> [What needs to be done]: Where does "agent" occur in the listing? Copy every line that holds it.

> [Data for this task]:

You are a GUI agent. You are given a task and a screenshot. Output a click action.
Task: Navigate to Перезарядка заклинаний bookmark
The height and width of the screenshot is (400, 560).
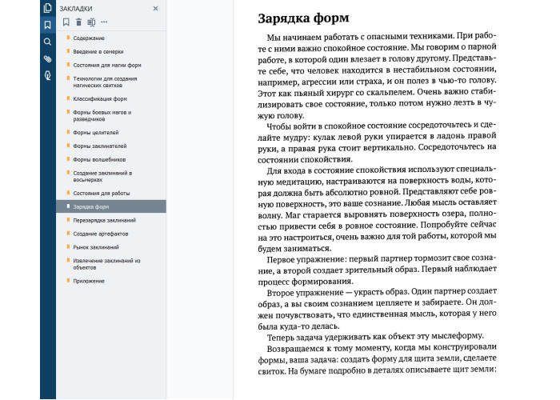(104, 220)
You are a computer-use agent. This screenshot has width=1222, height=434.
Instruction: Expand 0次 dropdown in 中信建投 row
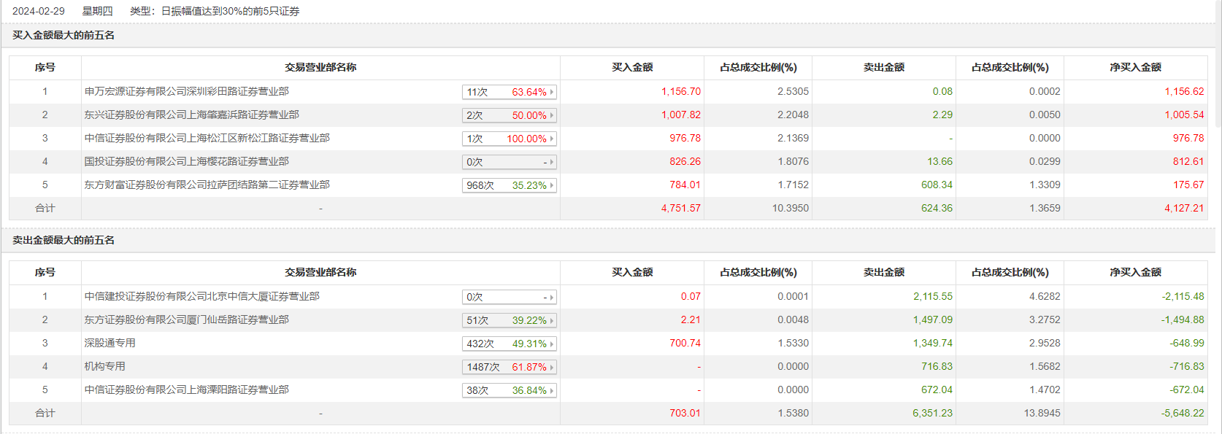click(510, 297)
--
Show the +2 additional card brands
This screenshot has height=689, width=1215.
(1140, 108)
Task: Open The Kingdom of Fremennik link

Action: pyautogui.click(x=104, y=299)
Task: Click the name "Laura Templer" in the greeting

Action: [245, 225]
==
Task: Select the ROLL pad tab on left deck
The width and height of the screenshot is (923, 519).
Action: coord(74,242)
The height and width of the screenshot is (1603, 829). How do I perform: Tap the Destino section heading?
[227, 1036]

> [Problem solution]:
You are a GUI agent. You are given a task and a screenshot. Output a click action.
You are a computer-use agent. This screenshot has width=1222, height=434.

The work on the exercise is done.